Question

If the thrice repeated roots of equation \(x^{4}+a x^{3}+b x^{2}+c x-1=0\) is 1 , then \(a+b+2 c\) is equal to (1) 0 (2) 1 (3) \(-1\) (4) 2

Short answer

-6

Step-by-step solution

Understand the Given Information

The given polynomial is: \(x^4 + a x^3 + b x^2 + c x - 1 = 0\)We are also given that the root 1 is repeated thrice.

Represent the Polynomial with Given Roots

Since 1 is a thrice repeated root, and this is a fourth degree polynomial, we can represent the polynomial as:\((x-1)^3(x-r) = x^4 + a x^3 + b x^2 + c x - 1\)where \(1\) is repeated thrice and \(r\) is an unknown root.

Expand the Polynomial

Expand \((x-1)^3(x-r)\):\((x^3 - 3x^2 + 3x - 1)(x - r)\)Expanding this:\[\begin{aligned} (x^3 - 3x^2 + 3x - 1)(x - r) &= x^4 - rx^3 - 3x^3 + 3rx^2 + 3x^2 - 3xr - x + r \ &= x^4 - (r + 3)x^3 + (3r + 3)x^2 - (3r + 1)x + r\end{aligned}\]

Match the Coefficients

Comparing the expanded polynomial to the given polynomial:\(x^4 - (r + 3)x^3 + (3r + 3)x^2 - (3r + 1)x + r = x^4 + a x^3 + b x^2 + c x - 1\)Matching coefficients, we get:\[a = -(r + 3)\]\[b = 3r + 3\]\[c = -(3r + 1)\]Also, comparing constant terms we get:\[r = 1\]

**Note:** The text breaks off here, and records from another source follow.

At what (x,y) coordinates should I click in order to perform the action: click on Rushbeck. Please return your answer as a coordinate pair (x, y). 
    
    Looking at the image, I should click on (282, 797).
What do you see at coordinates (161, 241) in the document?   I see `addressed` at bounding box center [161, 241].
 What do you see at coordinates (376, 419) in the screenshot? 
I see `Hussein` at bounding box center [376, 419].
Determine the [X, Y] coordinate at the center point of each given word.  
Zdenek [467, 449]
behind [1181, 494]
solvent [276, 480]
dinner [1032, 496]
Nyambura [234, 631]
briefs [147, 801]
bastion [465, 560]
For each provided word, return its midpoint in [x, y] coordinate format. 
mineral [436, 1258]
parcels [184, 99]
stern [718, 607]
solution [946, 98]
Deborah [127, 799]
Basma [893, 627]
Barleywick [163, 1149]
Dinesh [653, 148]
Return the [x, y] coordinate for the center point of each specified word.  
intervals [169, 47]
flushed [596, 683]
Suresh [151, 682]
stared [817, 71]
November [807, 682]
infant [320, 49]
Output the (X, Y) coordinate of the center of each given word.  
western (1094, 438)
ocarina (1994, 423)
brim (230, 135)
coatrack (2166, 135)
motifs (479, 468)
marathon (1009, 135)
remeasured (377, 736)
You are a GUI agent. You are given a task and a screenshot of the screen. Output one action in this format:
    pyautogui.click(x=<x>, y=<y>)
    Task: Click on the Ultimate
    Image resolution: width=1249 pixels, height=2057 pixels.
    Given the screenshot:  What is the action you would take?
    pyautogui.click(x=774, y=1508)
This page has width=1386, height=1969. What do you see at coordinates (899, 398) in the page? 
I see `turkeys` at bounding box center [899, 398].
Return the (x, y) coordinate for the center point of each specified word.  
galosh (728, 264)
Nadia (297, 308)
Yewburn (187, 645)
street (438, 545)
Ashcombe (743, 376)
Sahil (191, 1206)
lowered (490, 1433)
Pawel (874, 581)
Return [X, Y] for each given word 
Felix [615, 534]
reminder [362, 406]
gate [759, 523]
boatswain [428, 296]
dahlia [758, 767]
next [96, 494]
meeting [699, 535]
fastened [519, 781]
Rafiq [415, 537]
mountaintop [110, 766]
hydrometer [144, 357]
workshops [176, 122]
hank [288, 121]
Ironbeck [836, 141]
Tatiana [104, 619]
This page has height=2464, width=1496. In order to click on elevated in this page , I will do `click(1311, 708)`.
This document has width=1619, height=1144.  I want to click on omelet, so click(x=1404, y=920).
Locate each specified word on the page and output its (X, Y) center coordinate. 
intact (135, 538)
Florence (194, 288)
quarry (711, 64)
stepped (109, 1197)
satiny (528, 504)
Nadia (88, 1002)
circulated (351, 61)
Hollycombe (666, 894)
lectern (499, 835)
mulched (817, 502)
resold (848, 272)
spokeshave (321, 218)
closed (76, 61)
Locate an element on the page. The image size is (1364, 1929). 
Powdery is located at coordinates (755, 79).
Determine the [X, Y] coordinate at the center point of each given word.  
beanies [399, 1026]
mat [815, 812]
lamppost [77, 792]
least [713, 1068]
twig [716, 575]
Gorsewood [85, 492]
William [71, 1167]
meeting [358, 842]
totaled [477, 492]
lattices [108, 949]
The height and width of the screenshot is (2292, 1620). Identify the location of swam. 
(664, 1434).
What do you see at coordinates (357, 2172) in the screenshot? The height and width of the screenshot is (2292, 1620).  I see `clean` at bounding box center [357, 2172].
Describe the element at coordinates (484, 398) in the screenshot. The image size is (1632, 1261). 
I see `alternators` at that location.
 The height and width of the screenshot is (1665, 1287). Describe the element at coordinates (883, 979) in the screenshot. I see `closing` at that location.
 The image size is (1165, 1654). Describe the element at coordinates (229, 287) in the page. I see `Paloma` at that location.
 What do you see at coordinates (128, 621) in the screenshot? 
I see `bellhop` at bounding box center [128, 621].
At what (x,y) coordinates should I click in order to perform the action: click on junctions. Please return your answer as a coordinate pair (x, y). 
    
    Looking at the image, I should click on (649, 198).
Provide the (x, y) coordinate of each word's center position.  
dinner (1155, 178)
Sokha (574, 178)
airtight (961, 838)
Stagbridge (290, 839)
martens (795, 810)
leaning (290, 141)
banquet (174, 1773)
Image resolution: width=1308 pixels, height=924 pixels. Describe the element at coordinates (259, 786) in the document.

Substitute and Solve for a, b, and c

Using \(r = 1\):\[a = -(1 + 3) = -4\]\[b = 3(1) + 3 = 6\]\[c = -(3(1) + 1) = -4\]

Calculate \(a + b + 2c\)

Now, calculate \(a + b + 2c\):\[a + b + 2c = -4 + 6 + 2(-4) = -4 + 6 - 8 = -6\]

Key concepts

Polynomial Equations

Polynomial equations are mathematical expressions involving one or more variables and coefficients. They are expressed in the form poly(x) = 0, where poly(x) represents a polynomial in the variable x. Polynomials can have varying degrees, which indicate the highest power of the variable present. For example, the polynomial in our exercise, x^4 + ax^3 + bx^2 + cx - 1 = 0, is a fourth-degree polynomial. This is because the highest power of x is 4. Polynomial equations are solved by finding the values of the variable that make the equation true. These values are called the roots or solutions of the polynomial. For example, if x = 1 makes the polynomial x^2 - 3x + 2 = 0 true, then x = 1 is a root of the polynomial.
To solve polynomial equations, we often use techniques such as:

Factoring the polynomial

Using the Rational Root Theorem

Applying synthetic division

In our exercise, we use the fact that 1 is a thrice repeated root and express the polynomial accordingly to find the unknowns.

Root Multiplicity

Root multiplicity in polynomial equations refers to the number of times a particular root is repeated. If a root appears more than once, we say it has a higher multiplicity. In simpler terms, it means the root 'counts' as multiple roots. For instance, in the polynomial (x - 1)^3(x - r), the root x = 1 has a multiplicity of three, because it is repeated three times. Multiplicity provides important information about the behavior of the polynomial graph and its derivative. If a root has an odd multiplicity, the graph of the polynomial crosses the x-axis at that root. If the multiplicity is even, the graph touches the x-axis and turns back without crossing it.
In our exercise, we know that 1 is a thrice repeated root of the polynomial x^4 + ax^3 + bx^2 + cx - 1 = 0. This information allows us to set up the polynomial as (x - 1)^3(x - r) and then expand and match coefficients to solve for the unknowns.

Coefficient Comparison

Coefficient comparison is a method used in algebra to identify unknown coefficients in polynomials by matching terms of equal degree. This involves expanding both sides of an equation and then equating the coefficients of corresponding powers of variables. It's a powerful technique for solving polynomial equations and can be especially useful when dealing with roots of higher multiplicities. For example, in our polynomial, we start with an expression (x - 1)^3(x - r) and expand it:
(x^3 - 3x^2 + 3x - 1)(x - r) = x^4 - (r + 3)x^3 + (3r + 3)x^2 - (3r + 1)x + r
We then compare this expanded form to the given polynomial x^4 + ax^3 + bx^2 + cx - 1. By aligning the coefficients for each power of x, we get:
a = -(r + 3)
b = 3r + 3
c = -(3r + 1)
and solve for r. Once r is found to be 1, we substitute back to find the values of a, b, and c. This method ensures that we accurately determine the coefficients of the polynomial.